● Task directions:
Where a line of the data below has the string "agent", copy that line.

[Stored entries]
------------------------------

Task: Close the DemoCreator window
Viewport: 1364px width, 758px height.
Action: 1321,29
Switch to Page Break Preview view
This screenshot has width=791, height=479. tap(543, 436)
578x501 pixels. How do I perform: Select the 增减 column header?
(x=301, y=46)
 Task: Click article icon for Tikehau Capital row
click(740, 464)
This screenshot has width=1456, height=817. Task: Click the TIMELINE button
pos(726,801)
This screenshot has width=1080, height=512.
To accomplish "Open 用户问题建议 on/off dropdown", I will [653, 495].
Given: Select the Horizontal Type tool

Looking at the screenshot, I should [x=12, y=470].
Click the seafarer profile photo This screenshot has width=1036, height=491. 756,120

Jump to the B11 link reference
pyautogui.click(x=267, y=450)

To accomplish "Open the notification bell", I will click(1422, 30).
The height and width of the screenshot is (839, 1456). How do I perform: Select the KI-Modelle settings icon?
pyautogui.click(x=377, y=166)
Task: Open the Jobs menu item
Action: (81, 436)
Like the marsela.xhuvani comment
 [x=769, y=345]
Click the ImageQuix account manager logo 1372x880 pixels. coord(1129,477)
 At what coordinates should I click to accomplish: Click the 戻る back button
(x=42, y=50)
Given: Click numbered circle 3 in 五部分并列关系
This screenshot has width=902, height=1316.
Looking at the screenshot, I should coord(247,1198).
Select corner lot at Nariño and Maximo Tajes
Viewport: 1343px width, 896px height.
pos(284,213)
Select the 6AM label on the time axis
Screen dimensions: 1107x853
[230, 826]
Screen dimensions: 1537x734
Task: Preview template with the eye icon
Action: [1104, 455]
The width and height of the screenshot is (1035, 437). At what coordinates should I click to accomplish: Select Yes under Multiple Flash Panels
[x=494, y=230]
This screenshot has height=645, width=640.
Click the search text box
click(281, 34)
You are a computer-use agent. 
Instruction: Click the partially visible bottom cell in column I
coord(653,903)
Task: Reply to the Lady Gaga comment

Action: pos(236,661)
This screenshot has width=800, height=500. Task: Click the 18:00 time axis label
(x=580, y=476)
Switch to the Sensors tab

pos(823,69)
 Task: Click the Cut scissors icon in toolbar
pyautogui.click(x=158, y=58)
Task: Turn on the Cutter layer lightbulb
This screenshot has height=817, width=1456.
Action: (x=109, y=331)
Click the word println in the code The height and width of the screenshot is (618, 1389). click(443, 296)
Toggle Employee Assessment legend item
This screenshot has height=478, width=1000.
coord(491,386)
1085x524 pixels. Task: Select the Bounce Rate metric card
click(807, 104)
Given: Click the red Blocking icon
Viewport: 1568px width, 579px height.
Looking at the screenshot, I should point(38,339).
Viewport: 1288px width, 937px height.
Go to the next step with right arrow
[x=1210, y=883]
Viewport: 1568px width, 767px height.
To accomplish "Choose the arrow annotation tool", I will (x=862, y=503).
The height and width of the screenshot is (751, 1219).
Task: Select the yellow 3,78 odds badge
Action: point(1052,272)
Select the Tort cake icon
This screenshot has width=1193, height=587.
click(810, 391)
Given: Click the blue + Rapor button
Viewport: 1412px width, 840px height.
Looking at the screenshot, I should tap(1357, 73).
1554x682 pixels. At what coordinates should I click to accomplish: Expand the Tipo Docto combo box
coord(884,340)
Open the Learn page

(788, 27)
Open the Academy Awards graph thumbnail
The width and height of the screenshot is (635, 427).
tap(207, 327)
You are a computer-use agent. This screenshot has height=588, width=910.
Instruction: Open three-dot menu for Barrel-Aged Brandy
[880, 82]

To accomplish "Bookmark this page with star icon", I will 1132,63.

------------------------------

● Result of this task:
You are a computer-use agent. 
You are a computer-use agent. This screenshot has height=588, width=910.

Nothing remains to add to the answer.